Pixel coordinate grounding data:
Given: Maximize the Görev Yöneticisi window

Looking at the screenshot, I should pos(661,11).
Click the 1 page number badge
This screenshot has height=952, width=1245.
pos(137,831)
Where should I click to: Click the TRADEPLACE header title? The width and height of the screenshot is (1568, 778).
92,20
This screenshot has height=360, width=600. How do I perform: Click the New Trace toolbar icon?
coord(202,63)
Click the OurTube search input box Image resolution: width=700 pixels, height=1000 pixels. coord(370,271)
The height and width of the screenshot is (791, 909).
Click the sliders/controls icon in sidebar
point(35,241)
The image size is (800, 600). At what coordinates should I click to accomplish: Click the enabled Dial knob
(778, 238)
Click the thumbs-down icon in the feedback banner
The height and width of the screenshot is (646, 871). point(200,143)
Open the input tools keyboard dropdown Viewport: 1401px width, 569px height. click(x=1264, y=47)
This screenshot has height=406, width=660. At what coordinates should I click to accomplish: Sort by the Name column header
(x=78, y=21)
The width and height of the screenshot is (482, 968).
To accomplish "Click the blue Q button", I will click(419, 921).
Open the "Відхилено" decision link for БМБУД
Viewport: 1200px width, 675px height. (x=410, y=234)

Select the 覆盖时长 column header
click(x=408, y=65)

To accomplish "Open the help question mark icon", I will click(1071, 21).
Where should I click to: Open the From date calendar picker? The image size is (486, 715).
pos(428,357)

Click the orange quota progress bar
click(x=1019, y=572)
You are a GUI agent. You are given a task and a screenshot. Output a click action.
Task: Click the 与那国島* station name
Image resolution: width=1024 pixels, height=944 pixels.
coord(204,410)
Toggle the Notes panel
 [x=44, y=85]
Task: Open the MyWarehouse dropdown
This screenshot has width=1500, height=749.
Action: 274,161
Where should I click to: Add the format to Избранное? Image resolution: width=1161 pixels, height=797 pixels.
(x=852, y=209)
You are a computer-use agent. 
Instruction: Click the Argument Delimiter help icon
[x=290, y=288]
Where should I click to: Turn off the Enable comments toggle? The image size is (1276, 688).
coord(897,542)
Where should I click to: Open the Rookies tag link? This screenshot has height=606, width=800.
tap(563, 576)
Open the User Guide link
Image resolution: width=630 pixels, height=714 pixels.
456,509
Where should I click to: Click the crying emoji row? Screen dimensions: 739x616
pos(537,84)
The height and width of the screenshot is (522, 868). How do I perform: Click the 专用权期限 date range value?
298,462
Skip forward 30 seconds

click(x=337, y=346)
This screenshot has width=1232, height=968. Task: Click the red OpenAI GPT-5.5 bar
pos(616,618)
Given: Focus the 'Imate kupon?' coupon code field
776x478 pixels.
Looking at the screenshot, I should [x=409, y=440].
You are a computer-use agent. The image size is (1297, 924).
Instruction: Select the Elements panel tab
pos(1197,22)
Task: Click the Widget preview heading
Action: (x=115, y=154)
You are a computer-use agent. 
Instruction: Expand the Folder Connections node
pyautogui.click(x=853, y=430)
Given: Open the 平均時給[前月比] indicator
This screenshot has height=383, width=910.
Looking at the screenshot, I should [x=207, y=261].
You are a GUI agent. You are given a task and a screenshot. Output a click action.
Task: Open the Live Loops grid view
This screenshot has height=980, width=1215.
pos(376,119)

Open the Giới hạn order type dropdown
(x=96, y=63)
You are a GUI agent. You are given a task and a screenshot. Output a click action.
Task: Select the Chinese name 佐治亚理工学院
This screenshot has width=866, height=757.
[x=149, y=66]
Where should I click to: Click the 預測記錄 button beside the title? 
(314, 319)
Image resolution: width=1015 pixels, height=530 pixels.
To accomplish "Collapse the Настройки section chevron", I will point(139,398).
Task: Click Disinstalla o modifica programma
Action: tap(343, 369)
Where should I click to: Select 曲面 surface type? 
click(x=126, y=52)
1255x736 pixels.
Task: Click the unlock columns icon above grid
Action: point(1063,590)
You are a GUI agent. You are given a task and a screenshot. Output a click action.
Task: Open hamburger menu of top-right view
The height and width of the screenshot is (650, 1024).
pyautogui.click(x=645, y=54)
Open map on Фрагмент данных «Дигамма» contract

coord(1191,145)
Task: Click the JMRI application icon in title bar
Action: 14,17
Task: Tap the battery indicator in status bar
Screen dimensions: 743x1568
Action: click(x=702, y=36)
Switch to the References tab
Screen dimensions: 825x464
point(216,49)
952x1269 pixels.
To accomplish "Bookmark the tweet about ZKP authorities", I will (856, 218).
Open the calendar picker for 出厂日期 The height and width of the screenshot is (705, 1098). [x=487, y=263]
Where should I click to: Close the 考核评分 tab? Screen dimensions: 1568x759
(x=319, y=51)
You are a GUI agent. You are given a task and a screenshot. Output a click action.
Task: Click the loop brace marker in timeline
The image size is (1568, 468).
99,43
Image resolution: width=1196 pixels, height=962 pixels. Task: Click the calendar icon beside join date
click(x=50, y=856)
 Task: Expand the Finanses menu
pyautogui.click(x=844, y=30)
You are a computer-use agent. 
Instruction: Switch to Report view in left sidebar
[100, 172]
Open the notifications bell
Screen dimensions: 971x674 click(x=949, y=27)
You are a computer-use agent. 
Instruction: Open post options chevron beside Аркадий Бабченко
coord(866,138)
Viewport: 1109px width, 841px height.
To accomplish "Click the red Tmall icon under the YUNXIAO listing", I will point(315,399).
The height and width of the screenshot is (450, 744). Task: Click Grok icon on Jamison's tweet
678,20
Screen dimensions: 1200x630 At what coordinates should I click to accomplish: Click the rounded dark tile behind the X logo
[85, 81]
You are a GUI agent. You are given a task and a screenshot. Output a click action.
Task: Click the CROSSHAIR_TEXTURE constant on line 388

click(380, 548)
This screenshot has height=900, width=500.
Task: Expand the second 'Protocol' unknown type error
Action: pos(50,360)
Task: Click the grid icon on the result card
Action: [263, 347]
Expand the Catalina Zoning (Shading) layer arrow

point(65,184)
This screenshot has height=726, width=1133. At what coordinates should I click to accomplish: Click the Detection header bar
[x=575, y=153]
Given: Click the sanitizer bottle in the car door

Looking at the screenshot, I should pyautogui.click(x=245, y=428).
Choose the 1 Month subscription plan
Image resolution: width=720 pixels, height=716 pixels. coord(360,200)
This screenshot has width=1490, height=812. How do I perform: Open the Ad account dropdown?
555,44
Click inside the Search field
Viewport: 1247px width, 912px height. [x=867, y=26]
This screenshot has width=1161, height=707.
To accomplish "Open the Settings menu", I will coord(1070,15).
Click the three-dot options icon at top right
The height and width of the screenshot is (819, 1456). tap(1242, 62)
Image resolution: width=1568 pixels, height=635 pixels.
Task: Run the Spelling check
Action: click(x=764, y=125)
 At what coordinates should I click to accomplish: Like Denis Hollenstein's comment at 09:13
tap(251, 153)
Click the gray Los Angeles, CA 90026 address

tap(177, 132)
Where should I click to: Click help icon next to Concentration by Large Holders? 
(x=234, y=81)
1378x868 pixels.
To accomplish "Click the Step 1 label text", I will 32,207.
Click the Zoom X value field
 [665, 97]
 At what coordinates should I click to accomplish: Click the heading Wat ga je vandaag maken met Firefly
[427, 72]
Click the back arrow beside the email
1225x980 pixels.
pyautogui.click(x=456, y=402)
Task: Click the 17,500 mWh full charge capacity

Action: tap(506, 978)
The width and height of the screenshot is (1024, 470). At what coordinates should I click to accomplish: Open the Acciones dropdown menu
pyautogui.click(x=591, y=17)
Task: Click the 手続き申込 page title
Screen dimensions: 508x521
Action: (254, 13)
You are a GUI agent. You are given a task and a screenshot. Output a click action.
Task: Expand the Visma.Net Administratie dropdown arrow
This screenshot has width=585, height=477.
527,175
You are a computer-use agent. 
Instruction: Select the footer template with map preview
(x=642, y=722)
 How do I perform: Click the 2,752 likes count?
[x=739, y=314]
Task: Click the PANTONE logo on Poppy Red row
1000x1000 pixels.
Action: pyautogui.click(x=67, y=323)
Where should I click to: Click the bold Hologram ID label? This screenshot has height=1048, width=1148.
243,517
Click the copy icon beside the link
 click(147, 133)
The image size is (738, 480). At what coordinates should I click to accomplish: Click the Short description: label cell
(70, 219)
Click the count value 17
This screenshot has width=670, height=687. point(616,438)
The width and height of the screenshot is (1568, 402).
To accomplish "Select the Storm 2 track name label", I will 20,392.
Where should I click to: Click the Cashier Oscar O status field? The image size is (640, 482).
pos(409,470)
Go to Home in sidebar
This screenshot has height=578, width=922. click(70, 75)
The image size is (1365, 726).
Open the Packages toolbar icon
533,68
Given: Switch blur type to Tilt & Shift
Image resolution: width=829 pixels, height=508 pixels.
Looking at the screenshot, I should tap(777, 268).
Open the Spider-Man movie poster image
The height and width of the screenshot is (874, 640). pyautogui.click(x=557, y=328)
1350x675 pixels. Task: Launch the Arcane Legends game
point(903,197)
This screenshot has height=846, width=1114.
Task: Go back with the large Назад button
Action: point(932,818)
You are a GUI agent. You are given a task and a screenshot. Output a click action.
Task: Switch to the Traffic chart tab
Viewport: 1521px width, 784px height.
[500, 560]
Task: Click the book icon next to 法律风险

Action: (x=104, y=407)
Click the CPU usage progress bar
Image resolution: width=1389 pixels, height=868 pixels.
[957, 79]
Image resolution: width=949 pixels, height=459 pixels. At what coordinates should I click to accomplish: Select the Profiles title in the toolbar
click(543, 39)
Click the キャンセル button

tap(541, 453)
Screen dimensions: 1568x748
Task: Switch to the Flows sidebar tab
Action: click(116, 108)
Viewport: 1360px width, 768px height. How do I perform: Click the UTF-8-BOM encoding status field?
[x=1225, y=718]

§ EXERCISE AIM
Scan the lines above for "indicator", then copy every one that has it.

§ ANSWER TO THE EXERCISE
Given: Open the 平均時給[前月比] indicator
Task: Tap the battery indicator in status bar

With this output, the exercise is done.